# Construct the graph

In [1]:
import igraph
import pandas as pd
raw_source = pd.read_csv('deidentified_pub_record.csv')

In [2]:
print(igraph.__version__)

0.8.2


In [3]:
# Prepare for the node-list
node_list = [str(SubjectID) for SubjectID in raw_source['SubjectID'].unique()]

# Then, the edge-list
edge_list = []
# Read in the raw records
edge_df = raw_source.groupby('edge_ID')['SubjectID'].apply(list).reset_index(name='author_list')
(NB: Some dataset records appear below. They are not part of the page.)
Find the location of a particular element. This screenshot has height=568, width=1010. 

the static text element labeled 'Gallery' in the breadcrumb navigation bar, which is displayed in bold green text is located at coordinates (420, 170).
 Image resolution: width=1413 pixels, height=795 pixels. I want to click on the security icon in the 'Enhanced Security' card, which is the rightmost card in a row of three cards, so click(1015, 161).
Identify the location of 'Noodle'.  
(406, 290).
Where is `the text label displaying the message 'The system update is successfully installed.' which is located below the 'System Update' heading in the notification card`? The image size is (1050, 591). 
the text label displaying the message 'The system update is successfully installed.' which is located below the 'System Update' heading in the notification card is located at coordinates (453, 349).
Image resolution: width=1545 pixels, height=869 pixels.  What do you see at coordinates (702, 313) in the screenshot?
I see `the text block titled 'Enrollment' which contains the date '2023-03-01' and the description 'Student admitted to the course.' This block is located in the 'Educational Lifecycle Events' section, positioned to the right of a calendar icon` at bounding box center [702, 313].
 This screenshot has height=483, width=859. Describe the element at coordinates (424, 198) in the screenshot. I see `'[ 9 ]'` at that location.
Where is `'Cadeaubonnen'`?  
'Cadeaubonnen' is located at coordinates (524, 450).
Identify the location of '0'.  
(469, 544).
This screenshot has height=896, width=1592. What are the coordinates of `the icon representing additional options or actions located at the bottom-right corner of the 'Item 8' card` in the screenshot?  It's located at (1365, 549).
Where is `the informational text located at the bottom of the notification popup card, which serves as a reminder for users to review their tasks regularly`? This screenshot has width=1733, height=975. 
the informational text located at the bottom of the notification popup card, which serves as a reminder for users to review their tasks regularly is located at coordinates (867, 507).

from itertools import combinations
# Genearte edge_list from bag of authors per article
edge_list = []
for index, row in edge_df.iterrows():
    author_list = row['author_list']
    doi = row['edge_ID']
    if len(author_list) == 1:
        # Add a self-loop:
        edge_list.append([author_list[0], author_list[-1], doi])
    else:
        # Add pairs of authors into an edge
        for pair in combinations(author_list, 2):
            edge_list.append(
                [pair[0], pair[-1], doi]
            )

In [4]:
# Prepare the edgelist
edge_tuple_list = [(str(edge[0]), str(edge[1])) for edge in edge_list]
edge_label_list = [edge[-1] for edge in edge_list]

In [5]:
# Compose a graph from edge-list, with DOI attributes for edges
g = igraph.Graph()
g.add_vertices(node_list)
g.add_edges(edge_tuple_list)

In [6]:
# Add he edge-id
g.es['edgeid'] = edge_label_list
g.summary()

'IGRAPH UN-- 4321 7285 -- \n+ attr: name (v), edgeid (e)'

# Attempt to get a quotient graph for the giant component
Though, the partition from community_leiden is random across runs

In [7]:
components = sorted(g.components(), key=len, reverse=True)
igiant_component = components[0]

In [8]:
i_giant_graph = g.subgraph(igiant_component, implementation='copy_and_delete')
i_giant_graph.summary()

'IGRAPH UN-- 2004 4533 -- \n+ attr: name (v), edgeid (e)'

In [9]:
part1 = g.subgraph(igiant_component).community_leiden(objective_function='modularity', n_iterations=10)
quotient_graph = igraph.VertexClustering(i_giant_graph, membership=part1.membership)
quotient_graph = quotient_graph.cluster_graph(combine_edges=list ) # list here is helpful for collecting the DOIs
quotient_graph.summary()

'IGRAPH U--- 43 133 -- \n+ attr: edgeid (e)'

In [10]:
part2 = g.subgraph(igiant_component).community_leiden(objective_function='modularity', n_iterations=10)
quotient_graph = igraph.VertexClustering(i_giant_graph, membership=part2.membership)
quotient_graph = quotient_graph.cluster_graph(combine_edges=list ) # list here is helpful for collecting the DOIs
quotient_graph.summary()

'IGRAPH U--- 43 131 -- \n+ attr: edgeid (e)'

In [11]:
part3 = g.subgraph(igiant_component).community_leiden(objective_function='modularity', n_iterations=10)
quotient_graph = igraph.VertexClustering(i_giant_graph, membership=part3.membership)
quotient_graph = quotient_graph.cluster_graph(combine_edges=list ) # list here is helpful for collecting the DOIs
quotient_graph.summary()

'IGRAPH U--- 42 127 -- \n+ attr: edgeid (e)'

In [12]:
part1 == part2

False

In [13]:
g.community_leiden?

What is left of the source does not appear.